*THE TASK*. Each record that follows must be reproduced exactly.

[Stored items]
• • • •
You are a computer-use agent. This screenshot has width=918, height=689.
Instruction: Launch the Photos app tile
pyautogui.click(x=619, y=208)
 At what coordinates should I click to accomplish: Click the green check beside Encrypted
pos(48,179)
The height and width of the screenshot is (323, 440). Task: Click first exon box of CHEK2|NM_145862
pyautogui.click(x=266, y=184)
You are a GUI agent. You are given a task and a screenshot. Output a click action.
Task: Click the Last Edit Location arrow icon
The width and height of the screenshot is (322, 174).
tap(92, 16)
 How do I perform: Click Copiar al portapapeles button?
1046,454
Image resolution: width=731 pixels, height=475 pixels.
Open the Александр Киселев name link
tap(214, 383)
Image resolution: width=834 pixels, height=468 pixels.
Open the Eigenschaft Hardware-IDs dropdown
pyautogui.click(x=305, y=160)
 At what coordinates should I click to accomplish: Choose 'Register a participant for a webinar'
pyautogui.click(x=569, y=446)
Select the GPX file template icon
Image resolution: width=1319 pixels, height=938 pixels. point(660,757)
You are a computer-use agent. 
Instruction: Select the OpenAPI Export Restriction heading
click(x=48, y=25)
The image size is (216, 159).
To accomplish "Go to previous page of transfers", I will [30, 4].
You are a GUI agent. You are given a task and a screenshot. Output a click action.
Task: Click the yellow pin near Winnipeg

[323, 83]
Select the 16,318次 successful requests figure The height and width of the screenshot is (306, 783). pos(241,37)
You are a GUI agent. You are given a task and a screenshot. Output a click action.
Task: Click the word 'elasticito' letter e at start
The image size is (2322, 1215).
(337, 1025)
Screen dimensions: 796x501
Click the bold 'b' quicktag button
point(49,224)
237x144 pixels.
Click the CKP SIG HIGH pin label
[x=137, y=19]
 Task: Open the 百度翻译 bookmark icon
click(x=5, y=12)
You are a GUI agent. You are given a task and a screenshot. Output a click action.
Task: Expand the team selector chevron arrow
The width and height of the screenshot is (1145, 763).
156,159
• • • •
*YOUR RESPONSE*.
You are a computer-use agent. This screenshot has width=918, height=689.
Instruction: Launch the Photos app tile
pyautogui.click(x=619, y=208)
 At what coordinates should I click to accomplish: Click the green check beside Encrypted
pos(48,179)
The height and width of the screenshot is (323, 440). Task: Click first exon box of CHEK2|NM_145862
pyautogui.click(x=266, y=184)
You are a GUI agent. You are given a task and a screenshot. Output a click action.
Task: Click the Last Edit Location arrow icon
The width and height of the screenshot is (322, 174).
tap(92, 16)
 How do I perform: Click Copiar al portapapeles button?
1046,454
Image resolution: width=731 pixels, height=475 pixels.
Open the Александр Киселев name link
tap(214, 383)
Image resolution: width=834 pixels, height=468 pixels.
Open the Eigenschaft Hardware-IDs dropdown
pyautogui.click(x=305, y=160)
 At what coordinates should I click to accomplish: Choose 'Register a participant for a webinar'
pyautogui.click(x=569, y=446)
Select the GPX file template icon
Image resolution: width=1319 pixels, height=938 pixels. point(660,757)
You are a computer-use agent. 
Instruction: Select the OpenAPI Export Restriction heading
click(x=48, y=25)
The image size is (216, 159).
To accomplish "Go to previous page of transfers", I will [30, 4].
You are a GUI agent. You are given a task and a screenshot. Output a click action.
Task: Click the yellow pin near Winnipeg

[323, 83]
Select the 16,318次 successful requests figure The height and width of the screenshot is (306, 783). pos(241,37)
You are a GUI agent. You are given a task and a screenshot. Output a click action.
Task: Click the word 'elasticito' letter e at start
The image size is (2322, 1215).
(337, 1025)
Screen dimensions: 796x501
Click the bold 'b' quicktag button
point(49,224)
237x144 pixels.
Click the CKP SIG HIGH pin label
[x=137, y=19]
 Task: Open the 百度翻译 bookmark icon
click(x=5, y=12)
You are a GUI agent. You are given a task and a screenshot. Output a click action.
Task: Expand the team selector chevron arrow
The width and height of the screenshot is (1145, 763).
156,159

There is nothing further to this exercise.